■ **What is needed**
The records that follow are to be printed exactly, with no images.

■ **Stored records**
━━━━━━━━━━━━━━━━━━━━

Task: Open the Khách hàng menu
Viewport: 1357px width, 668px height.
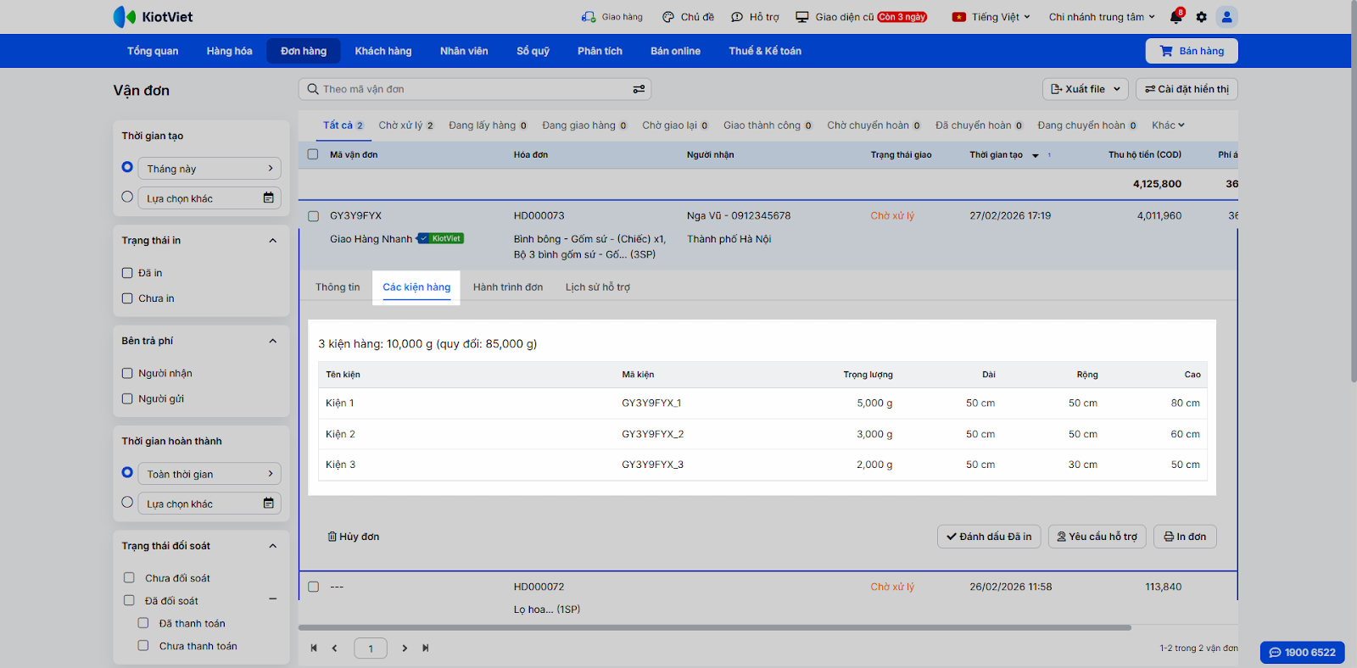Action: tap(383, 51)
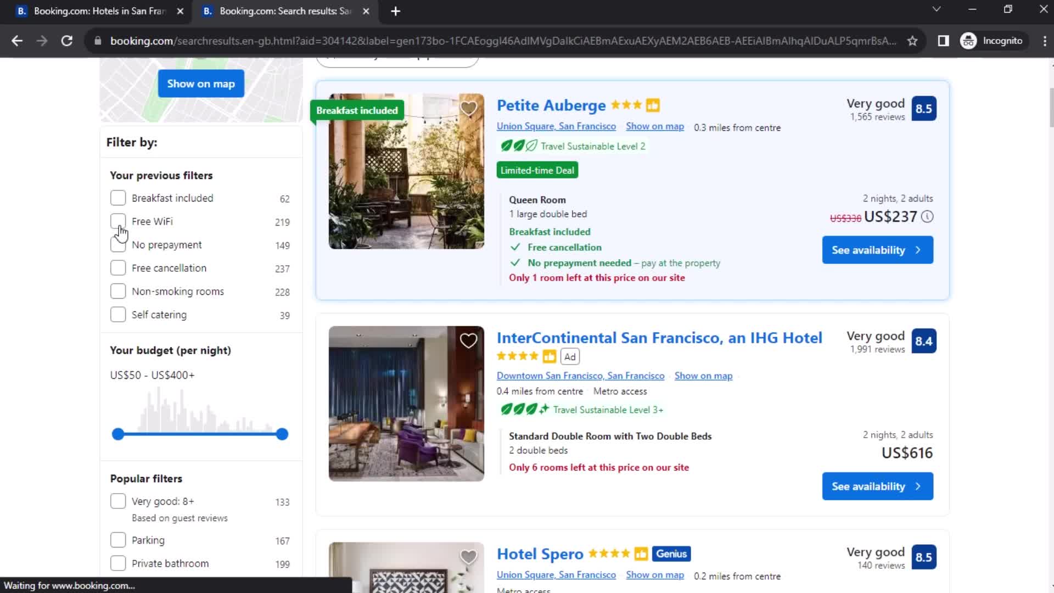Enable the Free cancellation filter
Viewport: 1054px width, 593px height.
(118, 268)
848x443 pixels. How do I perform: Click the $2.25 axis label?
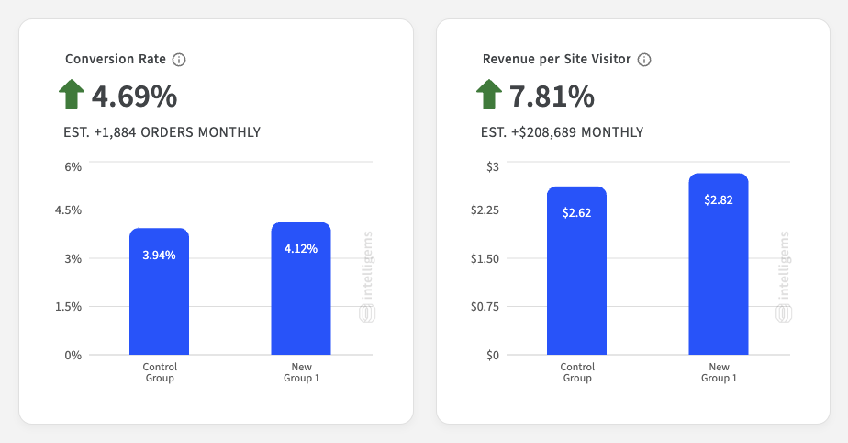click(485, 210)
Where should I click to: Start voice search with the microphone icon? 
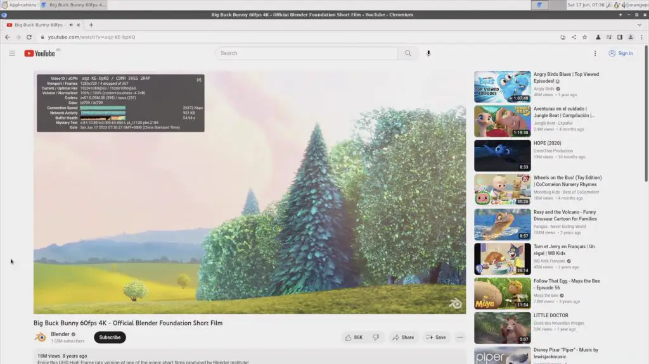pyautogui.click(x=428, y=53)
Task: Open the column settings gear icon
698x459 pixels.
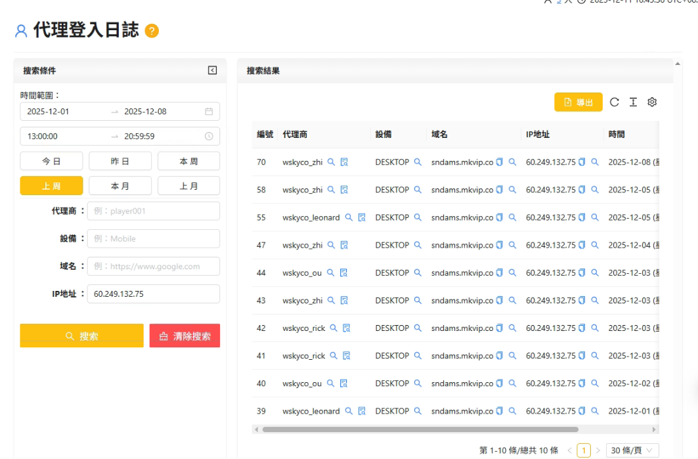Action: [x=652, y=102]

━━━━━━━━━━━━━━━━━━━━

■ **Output below**
Task: Open the Khách hàng menu
Viewport: 1357px width, 668px height.
Action: tap(383, 51)
Enable the Free cancellation filter
Viewport: 1054px width, 593px height.
(118, 268)
848x443 pixels. How do I perform: Click the $2.25 axis label?
click(485, 210)
Where should I click to: Start voice search with the microphone icon? 
pyautogui.click(x=428, y=53)
Task: Open the column settings gear icon
698x459 pixels.
Action: [x=652, y=102]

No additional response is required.